Yet, surprisingly, I have found that this is not so. Rather, Genocide
is a pattern of democide independent of other empirical democide patterns. That
is, genocide is largely uncorrelated with other kinds of democide. For all 432
state regimes in this century, 1900-1987,[22] I determined the empirical
patterns among fourteen different types of democide, including those killed in
genocide, deportations, massacres, terror, forced labor, concentration camps
and prisons, man-made intentional famines, indiscriminate bombing, and the
killing of POWs; and also including total democide, domestic democide, foreign
democide, and the annual rate of domestic democide.[23] The major and
statistically independent patterns comprise domestic democide, foreign
democide, the annual rate of domestic democide, indiscriminate bombing, and
genocide (which is highly intercorrelated only with massacres).
Genocide itself is therefore a distinct empirical pattern of democide
. This means that in the history of a regime it may or may not have committed
genocide and massacres regardless of what other types of democide it has
engaged in. Moreover, one cannot predict from the amount of democide that has
been committed or the lethality of regime, as measured by the annual domestic
democide rate, that genocide or massacres will or will not occur. Nor will the
extent of a regime's foreign democide indicate that it will commit genocide.
All this means that the IMMEDIATE causes and conditions of genocide are
different than those for other types of democide or democide overall.
Nonetheless, at a higher and more basic level there still may be causes and
conditions that encompass genocide and other patterns of democide.
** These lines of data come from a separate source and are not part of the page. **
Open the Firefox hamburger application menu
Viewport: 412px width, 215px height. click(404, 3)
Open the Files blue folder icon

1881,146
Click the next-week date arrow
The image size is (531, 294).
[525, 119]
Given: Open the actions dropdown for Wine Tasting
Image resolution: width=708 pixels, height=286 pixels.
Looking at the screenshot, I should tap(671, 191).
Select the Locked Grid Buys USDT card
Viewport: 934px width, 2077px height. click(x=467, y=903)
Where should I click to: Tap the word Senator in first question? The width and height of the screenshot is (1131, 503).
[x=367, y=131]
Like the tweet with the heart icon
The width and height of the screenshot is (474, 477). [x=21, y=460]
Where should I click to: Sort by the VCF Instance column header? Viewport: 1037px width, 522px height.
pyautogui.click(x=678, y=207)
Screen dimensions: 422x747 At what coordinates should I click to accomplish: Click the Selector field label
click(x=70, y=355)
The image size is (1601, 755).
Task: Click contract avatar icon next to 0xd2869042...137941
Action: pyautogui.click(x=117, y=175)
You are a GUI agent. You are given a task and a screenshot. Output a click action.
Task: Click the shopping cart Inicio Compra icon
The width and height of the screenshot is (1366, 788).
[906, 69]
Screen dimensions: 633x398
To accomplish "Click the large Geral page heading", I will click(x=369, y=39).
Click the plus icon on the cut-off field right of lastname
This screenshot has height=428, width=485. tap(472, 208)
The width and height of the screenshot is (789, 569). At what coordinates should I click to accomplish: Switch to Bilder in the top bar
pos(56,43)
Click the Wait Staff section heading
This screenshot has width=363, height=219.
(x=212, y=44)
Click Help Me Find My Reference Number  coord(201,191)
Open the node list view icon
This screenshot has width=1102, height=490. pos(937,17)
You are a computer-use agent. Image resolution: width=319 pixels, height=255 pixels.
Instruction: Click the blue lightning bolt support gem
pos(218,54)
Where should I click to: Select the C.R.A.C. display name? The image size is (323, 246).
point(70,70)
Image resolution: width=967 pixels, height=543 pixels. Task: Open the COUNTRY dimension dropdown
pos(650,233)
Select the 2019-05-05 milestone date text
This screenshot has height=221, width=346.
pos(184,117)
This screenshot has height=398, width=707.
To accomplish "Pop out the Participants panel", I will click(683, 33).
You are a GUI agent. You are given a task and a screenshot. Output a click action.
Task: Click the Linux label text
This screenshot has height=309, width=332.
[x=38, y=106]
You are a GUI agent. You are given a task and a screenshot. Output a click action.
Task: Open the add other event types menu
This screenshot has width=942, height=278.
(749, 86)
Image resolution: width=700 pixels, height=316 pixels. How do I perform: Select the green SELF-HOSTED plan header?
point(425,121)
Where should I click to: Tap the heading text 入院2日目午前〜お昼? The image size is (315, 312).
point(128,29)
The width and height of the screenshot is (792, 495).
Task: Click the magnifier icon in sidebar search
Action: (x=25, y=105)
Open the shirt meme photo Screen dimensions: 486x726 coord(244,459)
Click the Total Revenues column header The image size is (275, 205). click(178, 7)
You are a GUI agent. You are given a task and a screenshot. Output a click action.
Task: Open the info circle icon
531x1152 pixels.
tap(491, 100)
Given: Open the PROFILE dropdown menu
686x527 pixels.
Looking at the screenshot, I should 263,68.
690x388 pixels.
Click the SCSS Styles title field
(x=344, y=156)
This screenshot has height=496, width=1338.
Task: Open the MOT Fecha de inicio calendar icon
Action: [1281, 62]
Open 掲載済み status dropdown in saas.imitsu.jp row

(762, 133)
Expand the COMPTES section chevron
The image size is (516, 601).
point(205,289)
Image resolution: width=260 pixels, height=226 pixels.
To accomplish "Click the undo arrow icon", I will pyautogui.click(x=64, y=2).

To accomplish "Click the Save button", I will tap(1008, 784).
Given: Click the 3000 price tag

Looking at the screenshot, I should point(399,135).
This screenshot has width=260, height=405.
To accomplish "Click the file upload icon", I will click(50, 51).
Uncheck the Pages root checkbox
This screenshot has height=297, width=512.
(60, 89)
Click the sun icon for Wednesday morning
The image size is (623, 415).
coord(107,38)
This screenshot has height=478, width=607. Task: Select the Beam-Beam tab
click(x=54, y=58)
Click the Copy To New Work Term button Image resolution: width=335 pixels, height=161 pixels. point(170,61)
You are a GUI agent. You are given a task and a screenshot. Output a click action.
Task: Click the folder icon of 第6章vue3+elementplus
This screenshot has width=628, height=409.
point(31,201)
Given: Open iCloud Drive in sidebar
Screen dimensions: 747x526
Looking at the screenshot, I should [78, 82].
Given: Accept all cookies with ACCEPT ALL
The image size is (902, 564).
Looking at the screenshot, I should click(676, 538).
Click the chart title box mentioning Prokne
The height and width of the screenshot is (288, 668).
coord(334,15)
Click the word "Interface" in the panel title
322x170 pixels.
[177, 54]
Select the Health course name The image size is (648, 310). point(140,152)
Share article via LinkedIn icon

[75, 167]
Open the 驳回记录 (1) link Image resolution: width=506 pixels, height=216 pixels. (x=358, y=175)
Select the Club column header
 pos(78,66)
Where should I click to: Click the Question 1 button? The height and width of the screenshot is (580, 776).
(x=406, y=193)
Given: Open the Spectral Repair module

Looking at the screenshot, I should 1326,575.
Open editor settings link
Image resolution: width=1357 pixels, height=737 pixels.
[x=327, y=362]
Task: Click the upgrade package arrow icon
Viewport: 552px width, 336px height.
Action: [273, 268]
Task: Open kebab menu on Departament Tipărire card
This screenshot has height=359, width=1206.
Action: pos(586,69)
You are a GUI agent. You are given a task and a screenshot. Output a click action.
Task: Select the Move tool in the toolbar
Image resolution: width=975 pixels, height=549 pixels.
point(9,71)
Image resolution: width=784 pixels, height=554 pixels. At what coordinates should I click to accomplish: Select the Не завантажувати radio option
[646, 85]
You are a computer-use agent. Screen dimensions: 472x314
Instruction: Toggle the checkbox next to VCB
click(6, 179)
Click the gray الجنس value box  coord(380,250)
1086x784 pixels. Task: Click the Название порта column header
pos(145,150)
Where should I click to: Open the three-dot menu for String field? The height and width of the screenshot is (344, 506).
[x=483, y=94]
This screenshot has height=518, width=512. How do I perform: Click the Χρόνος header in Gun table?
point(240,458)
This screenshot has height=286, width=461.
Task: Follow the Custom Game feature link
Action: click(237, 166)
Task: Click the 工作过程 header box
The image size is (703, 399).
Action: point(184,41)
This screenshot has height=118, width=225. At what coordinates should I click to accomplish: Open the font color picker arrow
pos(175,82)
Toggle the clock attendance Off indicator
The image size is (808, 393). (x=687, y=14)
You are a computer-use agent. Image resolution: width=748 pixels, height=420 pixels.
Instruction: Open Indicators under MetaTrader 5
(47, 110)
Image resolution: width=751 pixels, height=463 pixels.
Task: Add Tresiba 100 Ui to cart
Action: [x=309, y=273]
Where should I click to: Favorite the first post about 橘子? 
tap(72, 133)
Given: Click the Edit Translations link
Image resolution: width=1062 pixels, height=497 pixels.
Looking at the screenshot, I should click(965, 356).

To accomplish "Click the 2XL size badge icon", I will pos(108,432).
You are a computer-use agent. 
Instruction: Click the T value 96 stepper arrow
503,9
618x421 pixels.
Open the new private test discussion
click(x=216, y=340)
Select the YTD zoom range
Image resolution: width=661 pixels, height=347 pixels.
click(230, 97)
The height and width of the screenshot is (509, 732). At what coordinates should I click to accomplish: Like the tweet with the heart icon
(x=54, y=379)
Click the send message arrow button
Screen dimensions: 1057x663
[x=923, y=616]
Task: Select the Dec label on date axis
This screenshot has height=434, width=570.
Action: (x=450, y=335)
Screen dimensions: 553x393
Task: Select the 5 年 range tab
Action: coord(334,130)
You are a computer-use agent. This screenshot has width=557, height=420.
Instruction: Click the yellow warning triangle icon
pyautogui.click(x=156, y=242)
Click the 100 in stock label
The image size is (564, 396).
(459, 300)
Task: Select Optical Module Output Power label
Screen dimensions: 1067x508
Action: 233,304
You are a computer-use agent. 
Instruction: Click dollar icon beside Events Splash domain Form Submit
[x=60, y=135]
And there is
one that I will now point out.
The more totalitarian and less democratic a regime the more democide,
the more genocide, and the greater the annual rate of democide that it commits.
That is, although the independent patterns of domestic democide, foreign
democide, genocide, and the others, are not correlated, together they are
accounted for by a regime's totalitarian power.[24] Power is the means through
which a regime can accomplish its goals or whims. When a regime's power is
magnified through its forceful intervention in all aspects of society,
including its control over religion, the economy, and even the family, then
when conjoined with an absolutist ideology or religion, mass killing becomes a
practical means of achieving its ends. Thus we have the megamurderers shown in
Table 1, such as the totalitarian USSR, communist China, Nazi Germany, and
Cambodia under the Khmer Rouge. And thus, when the regime finds for whatever
reason that the continued existence of a social group is incompatible with its
beliefs or goals, totalitarian power enables it to destroy that group. Genocide
follows. On the other hand, democratic elites generally lack the power to, and
democratic culture anyway opposes, the outright extermination of people or
social groups for whatever reason.
Power is the basic explanation and empirical correlate of genocide and
other kinds of murder by the state. But there is also a related characteristic
that is intrinsic to power. The more power a regime has the more it is likely
to commit foreign violence and to have rebellions against it. The empirical
evidence on this is overwhelming.[26] The least warlike regimes are democratic,
the most are totalitarian. Indeed, democratic regimes do not make war on each
other at all while warfare between totalitarian regimes, such as the Soviet
Union and Nazi Germany, are the most deadly of all. Using the number killed in
war or rebellion as the indicator of such violence and connecting this now to
genocide, I find that the likelihood of genocide by a regime increases
significantly the greater the characteristic number of its people killed in war
and rebellion. The more a regime has or will suffer dead from involvement in
war or rebellion, the greater its foreign democide and genocide.[27] Clearly,
war or rebellion provide an excuse and cover in the fog of war for a regime to
eliminate those social groups it finds objectionable. But also, the results
show that over the life of a regime the more disposed it is to be involved in
deadly foreign and domestic wars, the more likely it will commit democide,
whether or not carried out during these wars. This is because totalitarian
power not only underlies democide and genocide, but also because such power
underlies as well the occurrence and intensity of war.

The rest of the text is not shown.